═══ SOURCE PASSAGE

Based on this, we can see the main exception is: “The site http://www.contoso.com/projects/ could not be found in the Web application SPWebApplication Name=ContosoPortal“... and this occurs once an SPImport has been attempted. This means the data was successfully restored from the database to the recovery farm and then copied to the live Web front-end ready for import.

 

The job failed because it is expecting a site at the given location. But wait, isn’t that the point, aren’t we restoring the site in the first place because it was accidentally deleted?

 

Yes we are! However, in the above case the /projects subsite cannot be restored because its parent site collection also no longer exists and the import process is trying to import /projects into www.contoso.com as a child object.

 

As SharePoint administrators we are all sighing right now (yep – remember DPM uses the content migration (PRIME) API, therefore all the same caveats apply as if you were using stsadm –o import). As DPM administrators you may be a little confused, if so and you want to learn a little more about the SharePoint containment hierarchy, I suggest you take a look at:  http://technet.microsoft.com/en-us/library/cc287815.aspx and if you are feeling a little braver try  http://msdn.microsoft.com/en-us/library/cc768619.aspx.

 

 

The SharePoint Log Files

 

I mentioned previously that it is also possible to find this information from the SharePoint ULS logs. WssCmdletsWrapper.exe will write directly into the ULS logs as it interacts with the SharePoint Object Model. Therefore, if you prefer, you can use the ULS logs to determine the error instead.

 

To do this, log on to the production Web front-end that is used to protect the farm and open the relevant log according to the time of the recovery failure. Search for “wsscmdletswrapper.exe” and look at each entry. For the error in this example I am given entries which correspond to those in the WssCmdletsWrapperCurr.errlog file:

 

SharePoint Error Log

 

You may also see success messages from other restores. This is perfectly normal and can be used for verification purposes if you wish.

══════

(GIVEN PROBLEM 1): According to the SharePoint text, why can the /projects subsite not be restored?
The records that follow are unrelated to the SharePoint text and come from a separate source.

═══ DATASET RECORDS

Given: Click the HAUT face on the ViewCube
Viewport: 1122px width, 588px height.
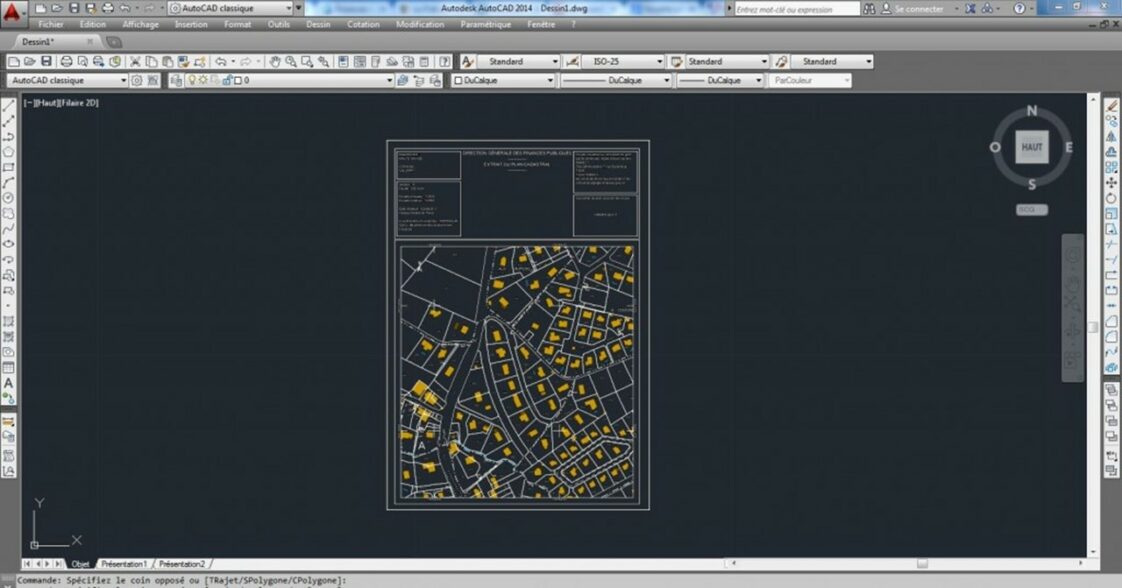Looking at the screenshot, I should pos(1031,147).
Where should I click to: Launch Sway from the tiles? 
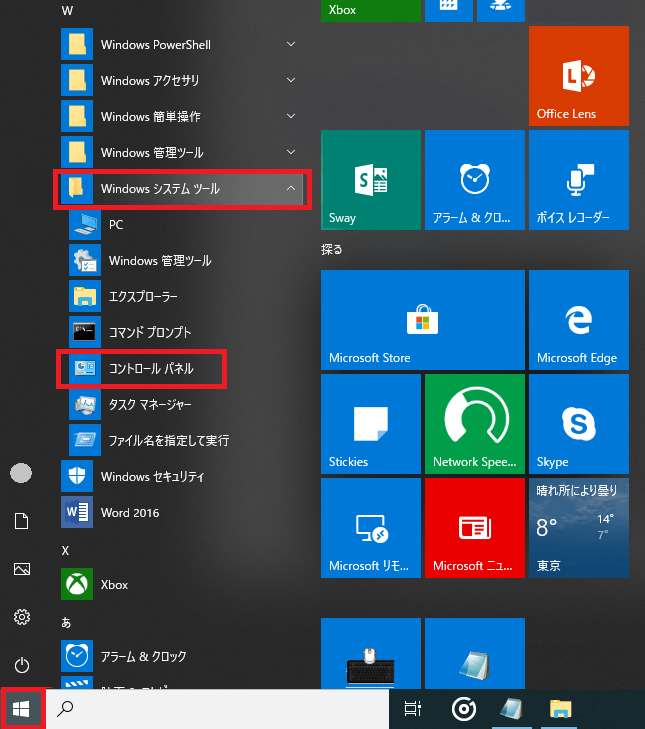tap(371, 180)
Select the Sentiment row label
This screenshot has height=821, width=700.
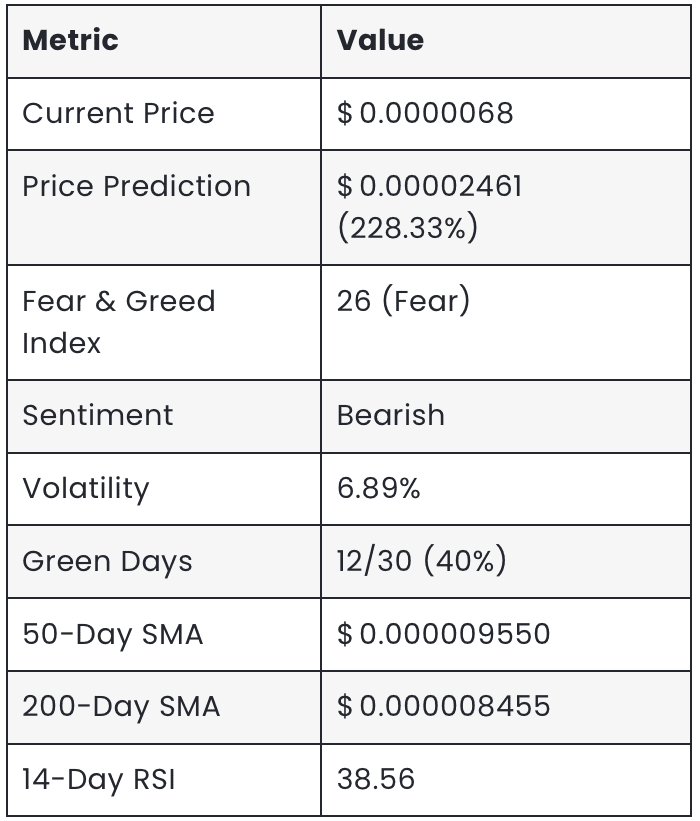point(98,415)
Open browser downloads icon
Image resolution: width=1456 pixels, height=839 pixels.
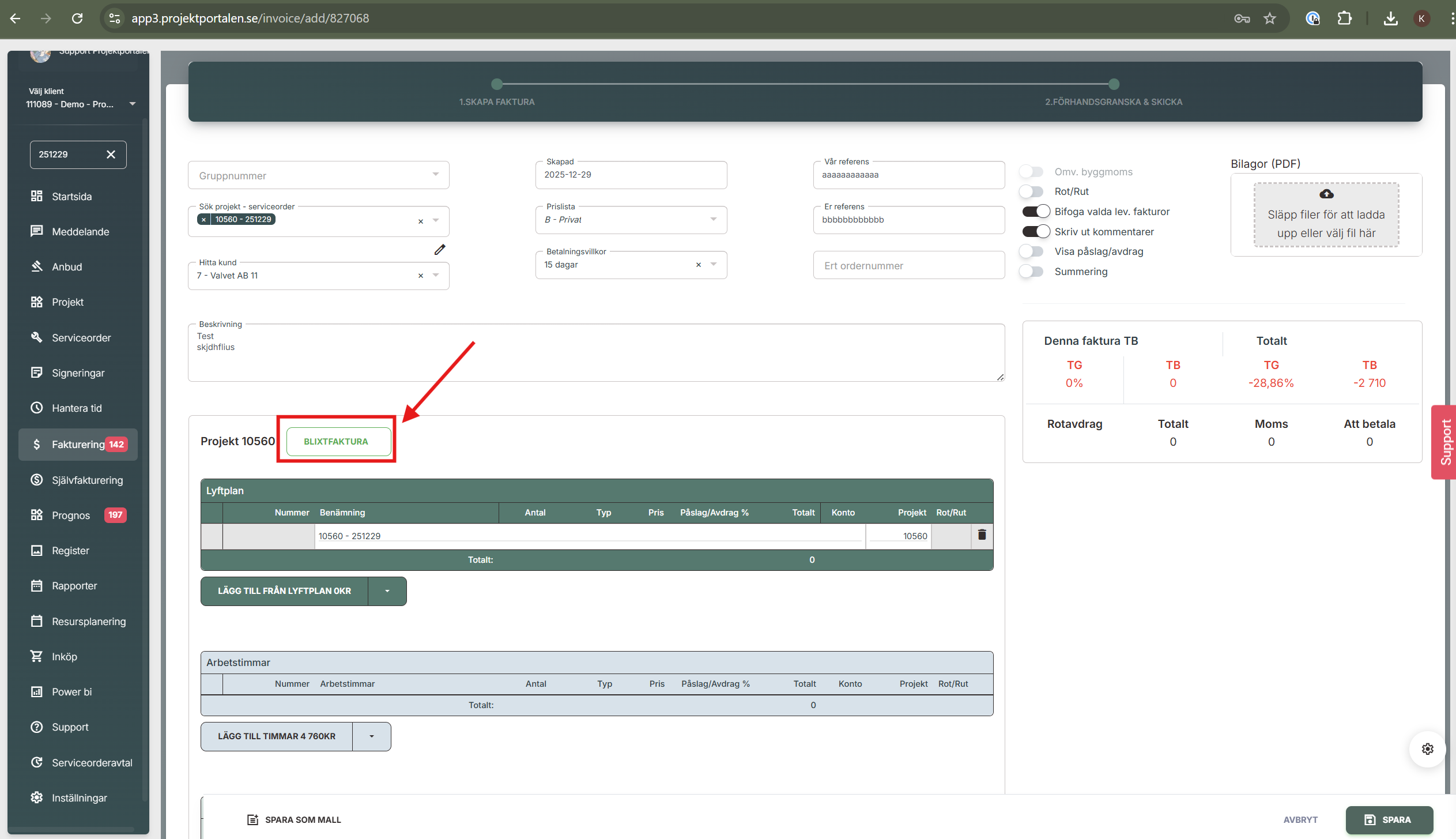coord(1390,18)
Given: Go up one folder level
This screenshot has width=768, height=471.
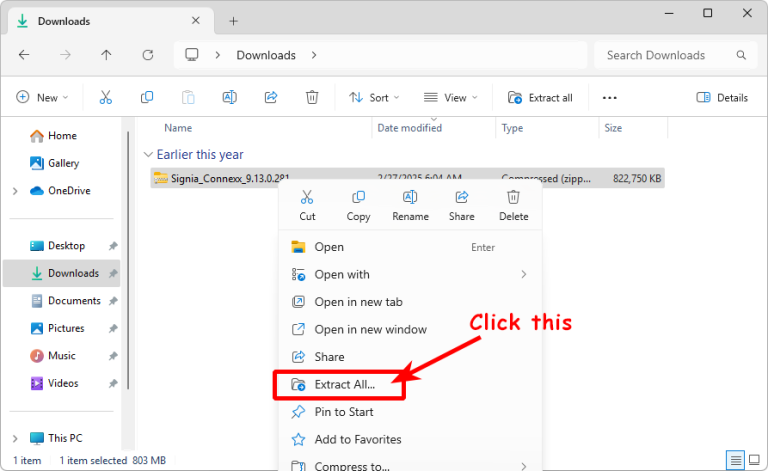Looking at the screenshot, I should click(107, 55).
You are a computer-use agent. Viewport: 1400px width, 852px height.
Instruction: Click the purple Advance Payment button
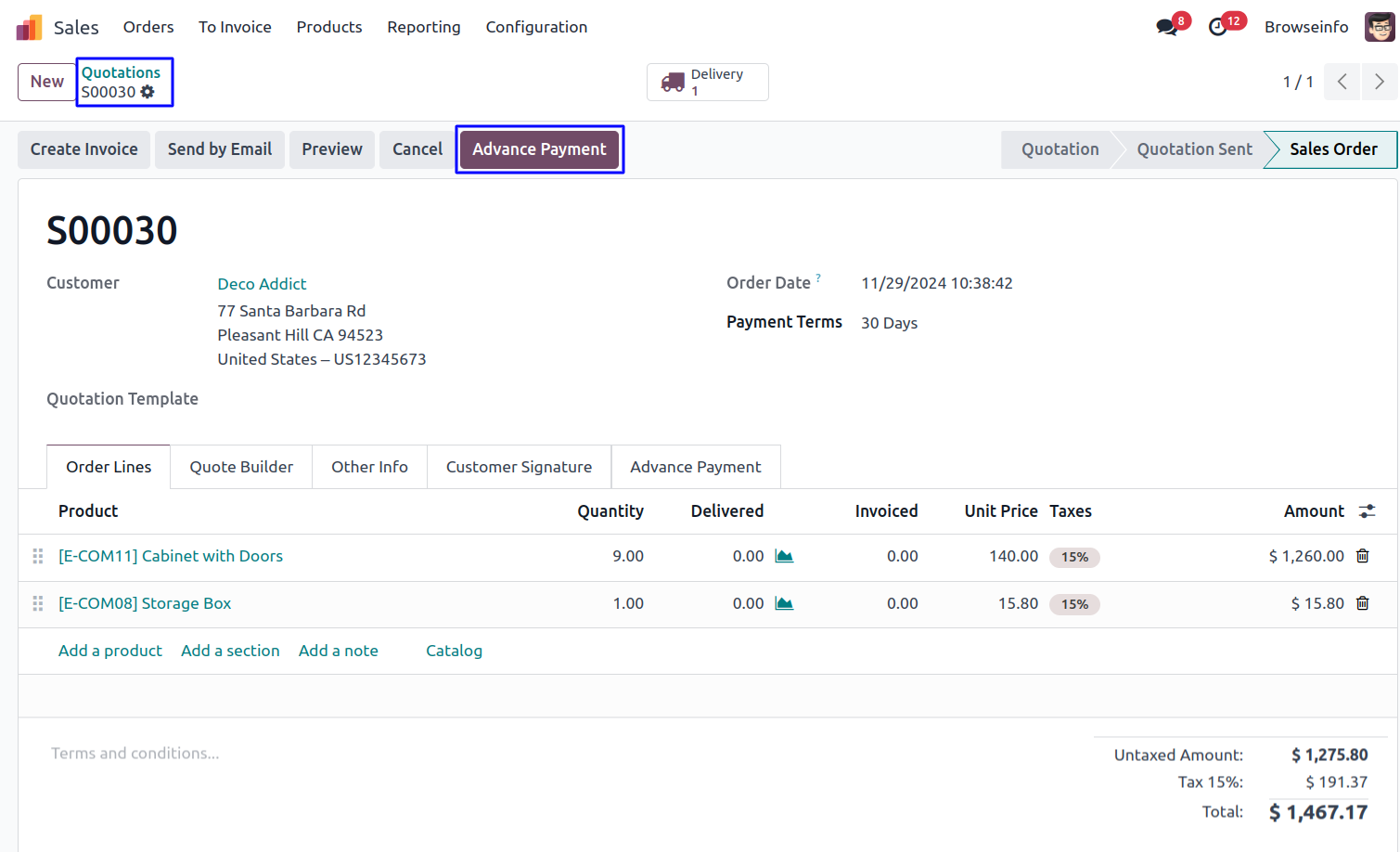(x=539, y=149)
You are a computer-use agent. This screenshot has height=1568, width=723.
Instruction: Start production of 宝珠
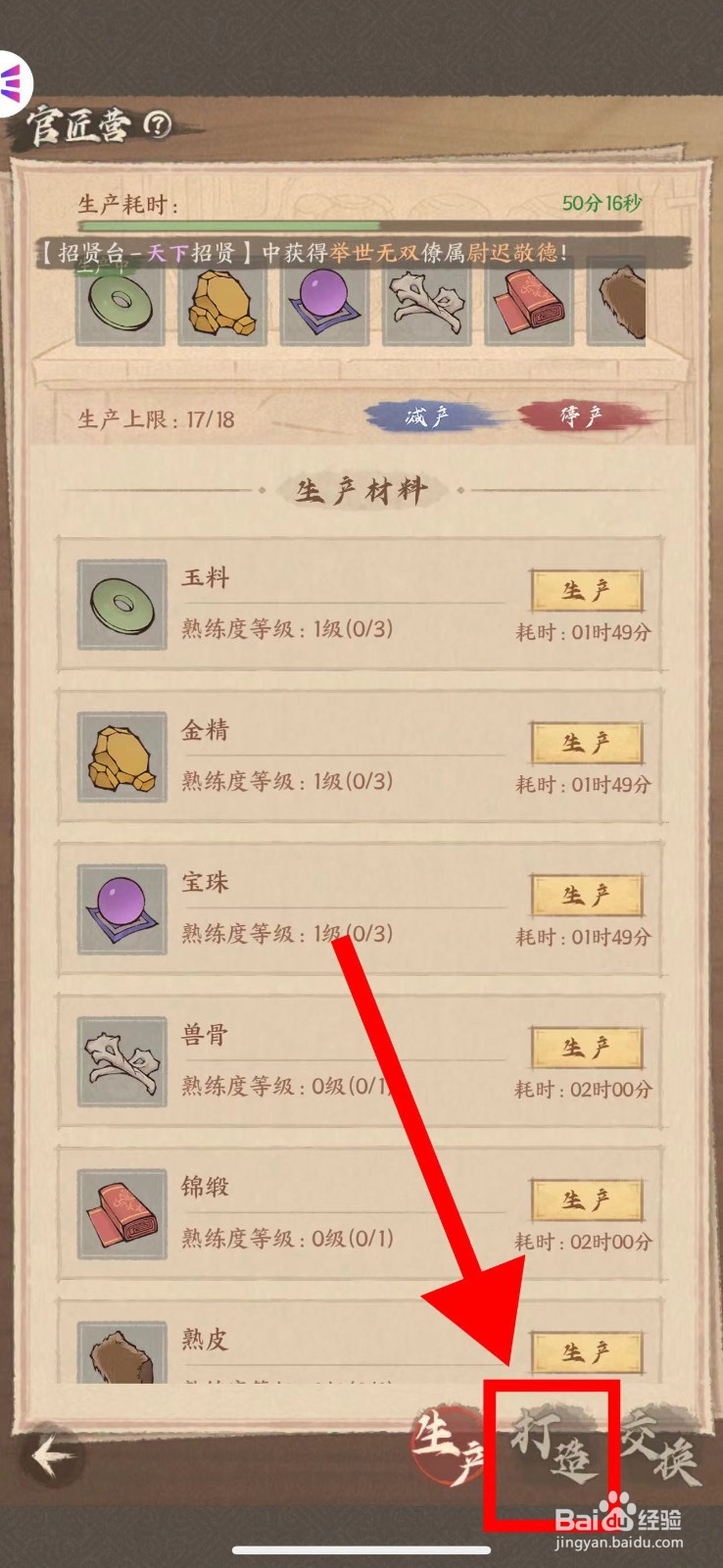coord(587,895)
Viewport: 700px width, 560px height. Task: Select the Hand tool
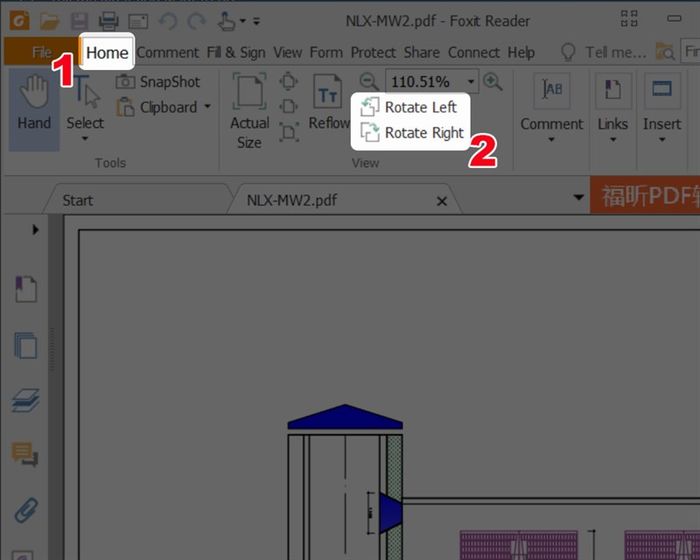[x=34, y=104]
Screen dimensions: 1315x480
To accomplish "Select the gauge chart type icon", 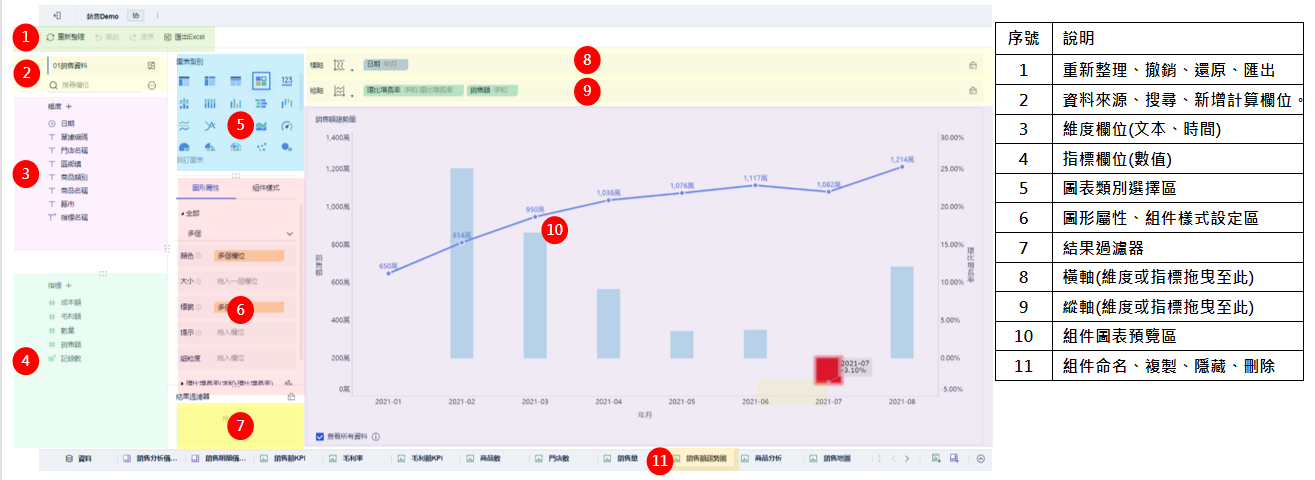I will tap(287, 125).
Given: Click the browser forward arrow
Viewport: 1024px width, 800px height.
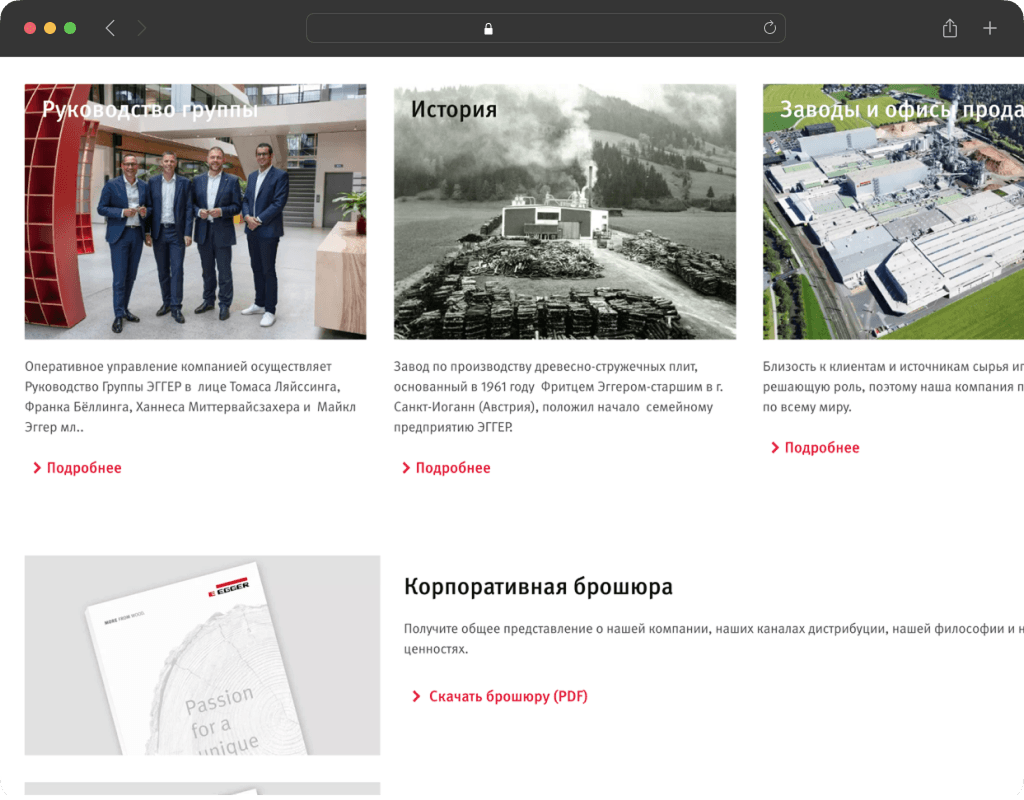Looking at the screenshot, I should pos(141,28).
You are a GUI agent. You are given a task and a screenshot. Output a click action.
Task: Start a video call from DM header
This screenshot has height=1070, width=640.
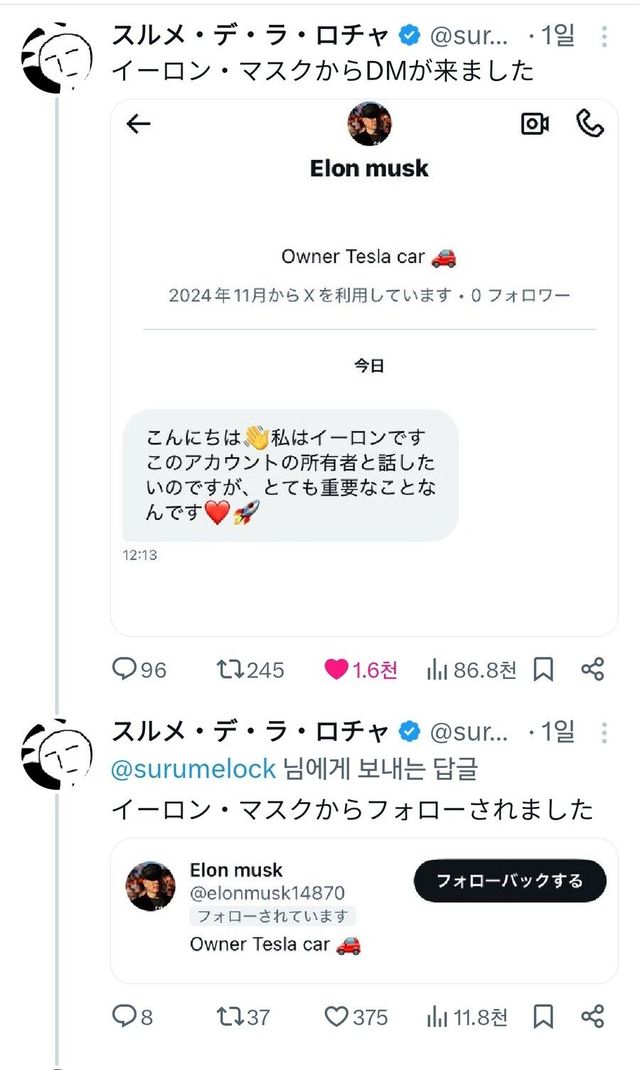[x=535, y=123]
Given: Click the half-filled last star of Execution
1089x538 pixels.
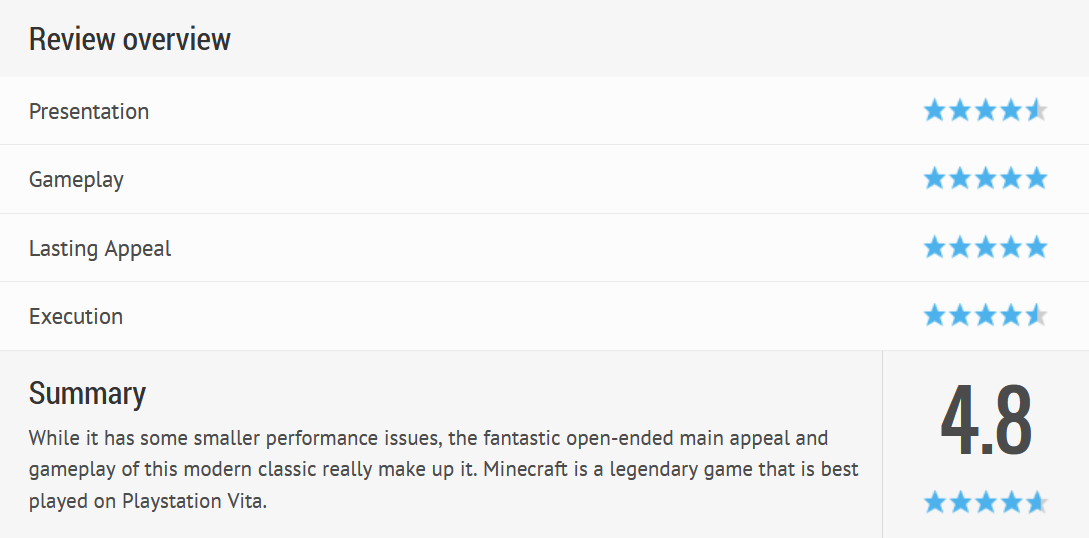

══════

(GIVEN PROBLEM 2): Copy verbatim the part of the records that opens with the line containing "Open browser downloads icon" and closes with the line containing "(x=539, y=149)", omitting the pictures.

(EXERCISE ANSWER 1): Its parent site collection no longer exists, and the import process is trying to import /projects into www.contoso.com as a child object.

(EXERCISE ANSWER 2):
Open browser downloads icon
Image resolution: width=1456 pixels, height=839 pixels.
coord(1390,18)
Given: Go up one folder level
This screenshot has width=768, height=471.
Looking at the screenshot, I should click(107, 55).
You are a computer-use agent. Viewport: 1400px width, 852px height.
Instruction: Click the purple Advance Payment button
(x=539, y=149)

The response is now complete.